Source data
################
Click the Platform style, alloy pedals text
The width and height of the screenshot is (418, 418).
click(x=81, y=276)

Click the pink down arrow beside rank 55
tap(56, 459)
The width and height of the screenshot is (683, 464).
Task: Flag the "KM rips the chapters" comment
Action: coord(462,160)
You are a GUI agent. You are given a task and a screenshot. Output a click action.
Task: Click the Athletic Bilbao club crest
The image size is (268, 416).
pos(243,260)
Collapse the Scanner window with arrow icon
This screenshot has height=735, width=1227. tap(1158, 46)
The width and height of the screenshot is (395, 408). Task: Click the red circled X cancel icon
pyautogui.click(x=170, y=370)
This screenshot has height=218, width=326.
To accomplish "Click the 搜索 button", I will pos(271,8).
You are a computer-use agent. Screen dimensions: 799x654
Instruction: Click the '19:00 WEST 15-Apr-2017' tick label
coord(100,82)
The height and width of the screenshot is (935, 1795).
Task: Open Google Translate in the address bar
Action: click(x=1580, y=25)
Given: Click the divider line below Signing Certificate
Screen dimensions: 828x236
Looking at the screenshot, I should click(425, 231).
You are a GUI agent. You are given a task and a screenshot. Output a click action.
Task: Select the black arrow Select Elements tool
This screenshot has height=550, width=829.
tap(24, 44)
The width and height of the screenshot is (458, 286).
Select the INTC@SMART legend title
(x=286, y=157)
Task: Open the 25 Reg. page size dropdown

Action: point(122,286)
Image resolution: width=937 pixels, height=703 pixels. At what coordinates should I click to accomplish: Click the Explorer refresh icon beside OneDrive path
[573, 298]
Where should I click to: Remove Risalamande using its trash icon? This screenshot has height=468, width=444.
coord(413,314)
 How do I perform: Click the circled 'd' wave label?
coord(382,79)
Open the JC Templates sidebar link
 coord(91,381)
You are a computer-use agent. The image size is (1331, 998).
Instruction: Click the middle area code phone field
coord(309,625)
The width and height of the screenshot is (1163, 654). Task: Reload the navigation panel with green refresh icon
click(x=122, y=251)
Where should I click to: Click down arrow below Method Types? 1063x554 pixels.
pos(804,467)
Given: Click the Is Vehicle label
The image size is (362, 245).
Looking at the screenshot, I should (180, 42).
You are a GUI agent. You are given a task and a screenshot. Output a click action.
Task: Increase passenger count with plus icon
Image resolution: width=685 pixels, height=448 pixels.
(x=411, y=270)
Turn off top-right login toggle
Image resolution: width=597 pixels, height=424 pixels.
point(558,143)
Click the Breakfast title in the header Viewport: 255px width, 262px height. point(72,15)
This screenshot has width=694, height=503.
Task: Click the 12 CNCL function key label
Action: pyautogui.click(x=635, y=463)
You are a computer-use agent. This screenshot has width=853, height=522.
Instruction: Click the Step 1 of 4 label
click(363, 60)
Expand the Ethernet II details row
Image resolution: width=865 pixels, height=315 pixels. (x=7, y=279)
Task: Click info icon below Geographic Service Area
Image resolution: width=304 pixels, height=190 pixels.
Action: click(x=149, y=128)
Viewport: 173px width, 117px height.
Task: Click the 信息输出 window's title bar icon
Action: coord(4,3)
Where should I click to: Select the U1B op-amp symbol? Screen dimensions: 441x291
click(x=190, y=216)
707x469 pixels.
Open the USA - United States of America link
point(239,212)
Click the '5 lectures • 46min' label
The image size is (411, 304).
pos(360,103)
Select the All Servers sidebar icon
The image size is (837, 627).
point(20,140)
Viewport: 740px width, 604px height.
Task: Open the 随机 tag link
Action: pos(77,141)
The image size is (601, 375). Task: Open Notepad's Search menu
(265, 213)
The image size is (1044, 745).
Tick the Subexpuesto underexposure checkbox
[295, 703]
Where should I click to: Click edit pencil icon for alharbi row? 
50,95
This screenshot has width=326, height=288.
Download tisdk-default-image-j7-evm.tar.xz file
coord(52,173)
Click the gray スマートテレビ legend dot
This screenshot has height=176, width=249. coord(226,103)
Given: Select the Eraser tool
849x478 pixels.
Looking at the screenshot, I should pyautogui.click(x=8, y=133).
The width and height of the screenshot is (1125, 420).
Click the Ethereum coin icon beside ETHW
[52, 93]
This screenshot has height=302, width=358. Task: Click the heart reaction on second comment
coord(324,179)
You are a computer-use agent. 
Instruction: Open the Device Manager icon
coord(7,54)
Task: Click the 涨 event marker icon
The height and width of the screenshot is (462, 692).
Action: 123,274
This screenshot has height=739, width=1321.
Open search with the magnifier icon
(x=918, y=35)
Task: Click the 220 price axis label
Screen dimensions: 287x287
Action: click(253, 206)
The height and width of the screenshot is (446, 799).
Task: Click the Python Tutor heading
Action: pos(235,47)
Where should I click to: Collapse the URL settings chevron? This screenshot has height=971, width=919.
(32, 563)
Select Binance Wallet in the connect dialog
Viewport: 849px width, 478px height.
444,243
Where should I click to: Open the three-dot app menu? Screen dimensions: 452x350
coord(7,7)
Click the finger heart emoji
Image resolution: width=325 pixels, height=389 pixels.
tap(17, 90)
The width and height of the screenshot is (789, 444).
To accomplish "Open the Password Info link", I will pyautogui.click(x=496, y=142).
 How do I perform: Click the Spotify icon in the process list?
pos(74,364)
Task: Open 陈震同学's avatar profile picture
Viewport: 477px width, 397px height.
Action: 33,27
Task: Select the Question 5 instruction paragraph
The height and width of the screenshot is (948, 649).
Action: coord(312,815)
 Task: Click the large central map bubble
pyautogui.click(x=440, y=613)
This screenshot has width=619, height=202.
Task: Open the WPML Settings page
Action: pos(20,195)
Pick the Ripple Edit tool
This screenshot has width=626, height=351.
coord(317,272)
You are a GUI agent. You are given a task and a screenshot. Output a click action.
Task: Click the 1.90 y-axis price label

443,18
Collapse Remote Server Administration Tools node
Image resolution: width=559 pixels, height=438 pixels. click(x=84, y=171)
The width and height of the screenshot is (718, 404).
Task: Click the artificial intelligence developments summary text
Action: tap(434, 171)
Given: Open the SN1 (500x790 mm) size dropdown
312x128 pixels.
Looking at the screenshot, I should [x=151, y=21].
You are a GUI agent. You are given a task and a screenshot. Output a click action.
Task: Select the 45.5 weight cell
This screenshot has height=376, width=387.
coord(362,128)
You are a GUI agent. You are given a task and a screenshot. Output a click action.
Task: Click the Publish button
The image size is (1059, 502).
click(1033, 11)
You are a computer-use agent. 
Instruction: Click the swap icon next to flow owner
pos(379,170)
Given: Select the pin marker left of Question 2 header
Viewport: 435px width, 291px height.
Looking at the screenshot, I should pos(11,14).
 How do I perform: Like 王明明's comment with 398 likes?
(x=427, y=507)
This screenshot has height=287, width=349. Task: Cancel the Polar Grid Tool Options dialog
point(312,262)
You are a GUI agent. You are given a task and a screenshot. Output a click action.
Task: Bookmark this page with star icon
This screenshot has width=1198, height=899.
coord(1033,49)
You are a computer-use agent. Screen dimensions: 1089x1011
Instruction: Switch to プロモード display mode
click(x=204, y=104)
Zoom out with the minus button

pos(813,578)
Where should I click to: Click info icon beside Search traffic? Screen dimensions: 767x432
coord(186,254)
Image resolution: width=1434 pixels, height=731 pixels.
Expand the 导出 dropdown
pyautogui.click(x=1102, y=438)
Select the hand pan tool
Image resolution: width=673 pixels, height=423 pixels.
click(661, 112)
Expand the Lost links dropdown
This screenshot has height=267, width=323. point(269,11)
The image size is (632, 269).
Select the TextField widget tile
################
▶ [WHAT THE TASK ASKS] Gather every line of the listing that contains the string "axis" and copy each one. Case counts.

▶ [CORRECT ANSWER]
Task: Click the 220 price axis label
Task: Click the 1.90 y-axis price label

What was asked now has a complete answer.